((
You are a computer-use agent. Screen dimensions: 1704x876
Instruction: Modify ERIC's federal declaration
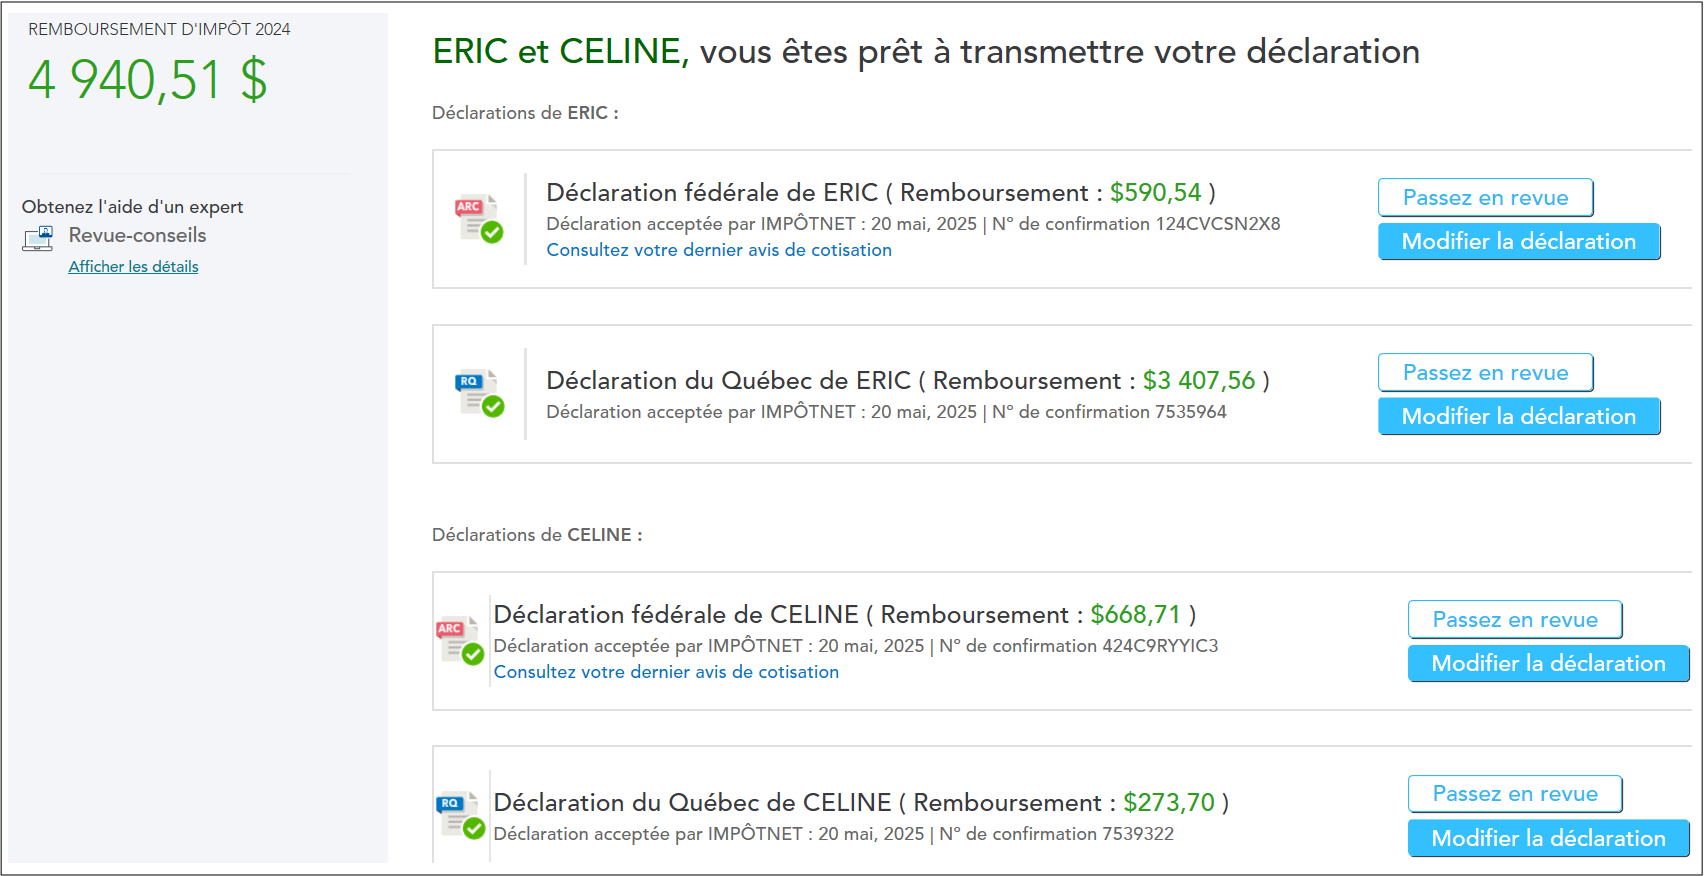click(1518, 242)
))
((
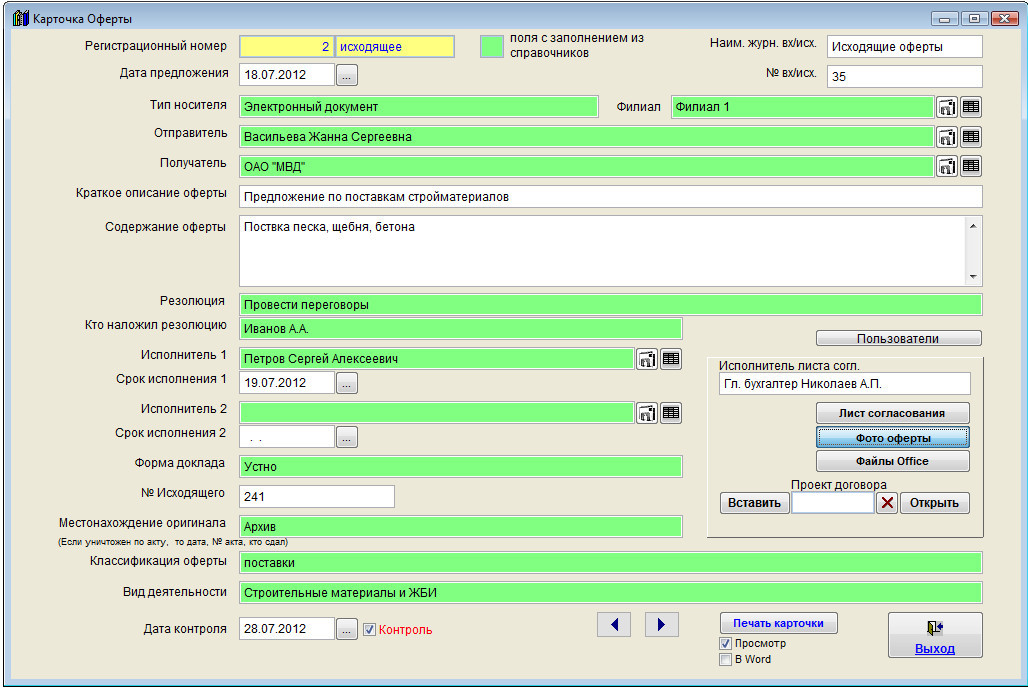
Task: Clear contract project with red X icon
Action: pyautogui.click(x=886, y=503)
))
((
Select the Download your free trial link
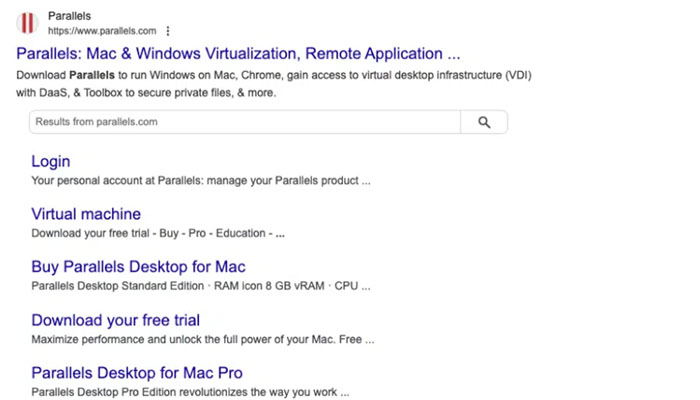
))
Rewrite the items from the line with "You are a computer-use" to the line with "click(1518, 242)", keeping the instructions, and shift every coordinate in the answers by adding 140 to each number. Leave the pictures out.

You are a computer-use agent. Screen dimensions: 1704x876
Instruction: Modify ERIC's federal declaration
click(1658, 382)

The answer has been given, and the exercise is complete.